● Problem description: Nothing but the lines below between the line holding "Task: Open org9753a459" and the line holding "1024x683 pixels. How", inclusive, should appear in the answer, each set down exactly.

● Data shown:
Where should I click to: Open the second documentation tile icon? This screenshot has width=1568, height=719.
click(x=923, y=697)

* * *

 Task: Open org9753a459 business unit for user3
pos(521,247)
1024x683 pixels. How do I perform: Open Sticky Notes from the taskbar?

---

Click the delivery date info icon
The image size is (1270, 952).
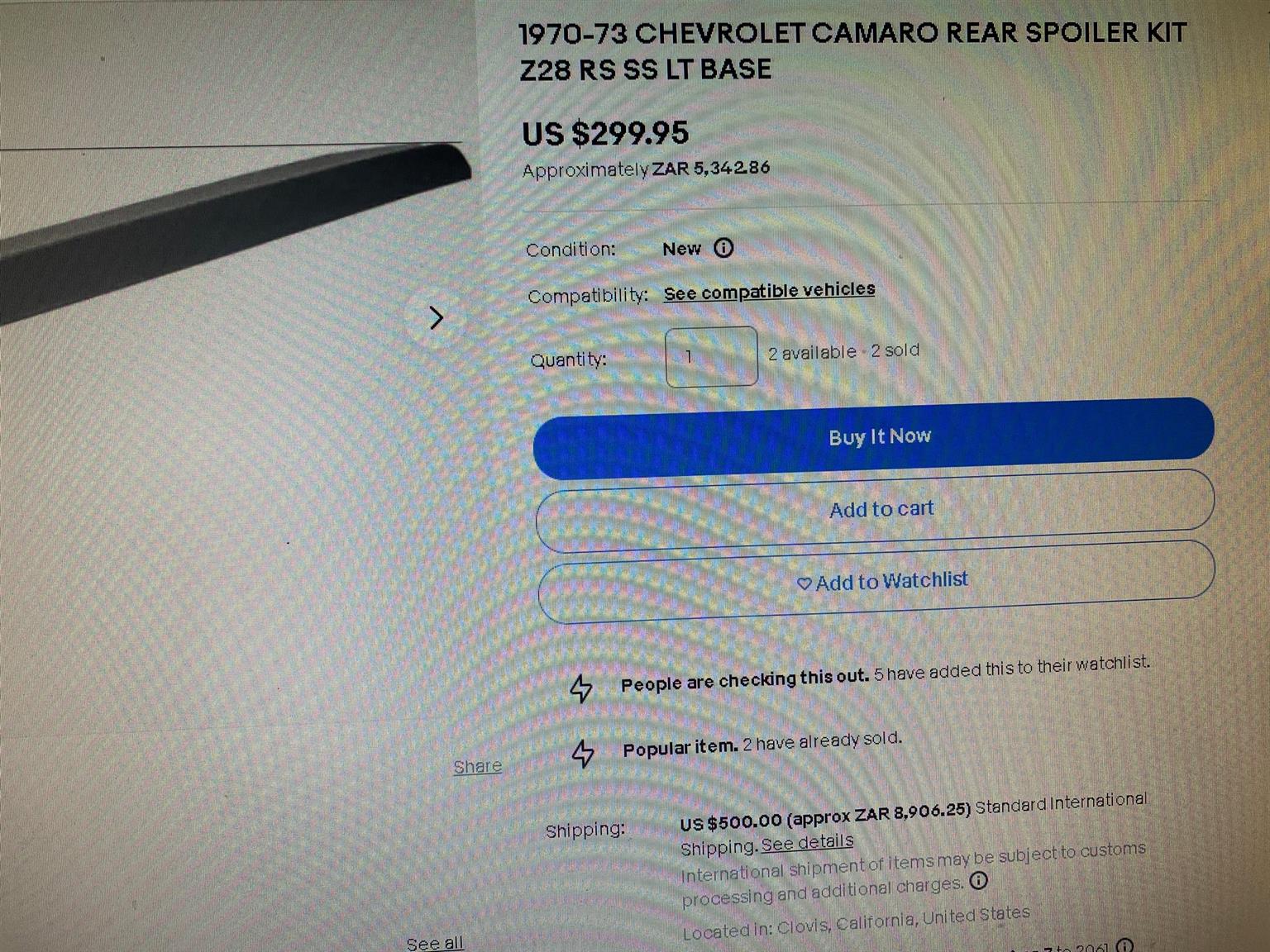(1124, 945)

● Answer section:
 Task: Open org9753a459 business unit for user3
pos(521,247)
1024x683 pixels. How do I perform: Open Sticky Notes from the taskbar?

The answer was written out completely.